Lines with the word "tools": copy all of them from the entries below.

[Stored entries]
***

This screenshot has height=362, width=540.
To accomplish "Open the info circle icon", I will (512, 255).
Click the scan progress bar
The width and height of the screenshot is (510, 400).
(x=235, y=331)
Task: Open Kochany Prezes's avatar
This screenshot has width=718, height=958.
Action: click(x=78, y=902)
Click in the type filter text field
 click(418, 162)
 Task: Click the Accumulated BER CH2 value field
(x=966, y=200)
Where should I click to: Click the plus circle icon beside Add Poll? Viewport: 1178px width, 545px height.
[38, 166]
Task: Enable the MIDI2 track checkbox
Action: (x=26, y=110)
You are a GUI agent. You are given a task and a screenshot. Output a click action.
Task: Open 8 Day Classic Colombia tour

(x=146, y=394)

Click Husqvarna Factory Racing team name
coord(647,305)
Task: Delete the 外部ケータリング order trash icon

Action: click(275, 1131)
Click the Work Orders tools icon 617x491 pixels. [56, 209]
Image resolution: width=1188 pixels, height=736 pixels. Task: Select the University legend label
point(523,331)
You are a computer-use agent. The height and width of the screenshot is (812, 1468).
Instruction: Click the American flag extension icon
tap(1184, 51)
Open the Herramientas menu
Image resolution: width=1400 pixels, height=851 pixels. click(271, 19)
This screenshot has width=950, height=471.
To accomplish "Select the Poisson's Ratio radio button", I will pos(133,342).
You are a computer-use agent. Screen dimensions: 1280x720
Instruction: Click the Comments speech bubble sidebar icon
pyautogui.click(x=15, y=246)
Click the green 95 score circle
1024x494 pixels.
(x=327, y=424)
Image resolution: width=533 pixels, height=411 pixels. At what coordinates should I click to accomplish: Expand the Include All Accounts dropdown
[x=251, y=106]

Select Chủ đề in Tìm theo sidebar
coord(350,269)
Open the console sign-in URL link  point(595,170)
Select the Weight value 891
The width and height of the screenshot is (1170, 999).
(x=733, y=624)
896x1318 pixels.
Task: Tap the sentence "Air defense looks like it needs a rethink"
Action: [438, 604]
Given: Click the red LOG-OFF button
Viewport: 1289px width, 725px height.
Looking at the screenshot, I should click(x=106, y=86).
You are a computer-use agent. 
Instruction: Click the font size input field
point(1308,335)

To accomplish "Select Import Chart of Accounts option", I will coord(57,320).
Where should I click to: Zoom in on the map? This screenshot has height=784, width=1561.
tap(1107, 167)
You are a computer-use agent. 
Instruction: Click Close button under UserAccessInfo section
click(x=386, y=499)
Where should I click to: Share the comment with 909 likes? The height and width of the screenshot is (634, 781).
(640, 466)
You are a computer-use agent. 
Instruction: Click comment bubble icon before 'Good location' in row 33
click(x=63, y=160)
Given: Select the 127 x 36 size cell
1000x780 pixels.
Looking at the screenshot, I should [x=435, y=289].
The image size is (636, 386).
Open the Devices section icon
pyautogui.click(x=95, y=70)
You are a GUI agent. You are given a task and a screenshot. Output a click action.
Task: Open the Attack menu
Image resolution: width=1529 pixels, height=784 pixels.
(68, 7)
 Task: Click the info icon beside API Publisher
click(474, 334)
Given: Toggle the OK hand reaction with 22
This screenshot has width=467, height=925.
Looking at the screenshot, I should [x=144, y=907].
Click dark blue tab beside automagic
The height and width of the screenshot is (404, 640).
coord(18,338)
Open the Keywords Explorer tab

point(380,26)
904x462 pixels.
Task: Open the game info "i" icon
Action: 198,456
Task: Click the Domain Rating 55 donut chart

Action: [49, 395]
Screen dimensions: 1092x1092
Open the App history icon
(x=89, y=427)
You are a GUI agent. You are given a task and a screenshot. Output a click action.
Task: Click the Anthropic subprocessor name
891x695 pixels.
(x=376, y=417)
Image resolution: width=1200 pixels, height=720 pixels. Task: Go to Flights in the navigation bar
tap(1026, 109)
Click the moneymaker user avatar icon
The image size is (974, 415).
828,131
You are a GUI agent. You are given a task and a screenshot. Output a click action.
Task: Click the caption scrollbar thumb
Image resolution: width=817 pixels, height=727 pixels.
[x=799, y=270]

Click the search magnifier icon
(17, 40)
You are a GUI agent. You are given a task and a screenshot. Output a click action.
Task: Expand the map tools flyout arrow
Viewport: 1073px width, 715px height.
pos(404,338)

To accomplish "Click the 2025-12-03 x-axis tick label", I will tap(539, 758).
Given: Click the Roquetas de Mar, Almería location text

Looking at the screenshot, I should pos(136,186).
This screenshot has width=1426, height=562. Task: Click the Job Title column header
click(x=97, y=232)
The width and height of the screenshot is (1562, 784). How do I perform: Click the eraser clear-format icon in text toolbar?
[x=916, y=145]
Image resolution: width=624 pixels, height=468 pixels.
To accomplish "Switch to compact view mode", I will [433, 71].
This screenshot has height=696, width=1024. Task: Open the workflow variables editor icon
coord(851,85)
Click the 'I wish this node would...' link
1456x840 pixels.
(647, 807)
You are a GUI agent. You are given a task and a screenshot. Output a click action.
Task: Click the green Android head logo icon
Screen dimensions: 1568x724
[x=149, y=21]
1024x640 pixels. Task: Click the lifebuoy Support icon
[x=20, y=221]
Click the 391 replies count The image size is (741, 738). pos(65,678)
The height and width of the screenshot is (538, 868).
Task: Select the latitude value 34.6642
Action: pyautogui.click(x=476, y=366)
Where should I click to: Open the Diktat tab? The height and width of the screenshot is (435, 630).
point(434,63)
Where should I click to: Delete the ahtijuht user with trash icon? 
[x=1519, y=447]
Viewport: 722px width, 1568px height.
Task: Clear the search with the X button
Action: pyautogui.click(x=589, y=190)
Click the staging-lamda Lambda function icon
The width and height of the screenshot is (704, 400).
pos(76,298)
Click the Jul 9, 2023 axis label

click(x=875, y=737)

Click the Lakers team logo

***

◆ Exercise solution
Click the Work Orders tools icon 617x491 pixels. [56, 209]
Task: Expand the map tools flyout arrow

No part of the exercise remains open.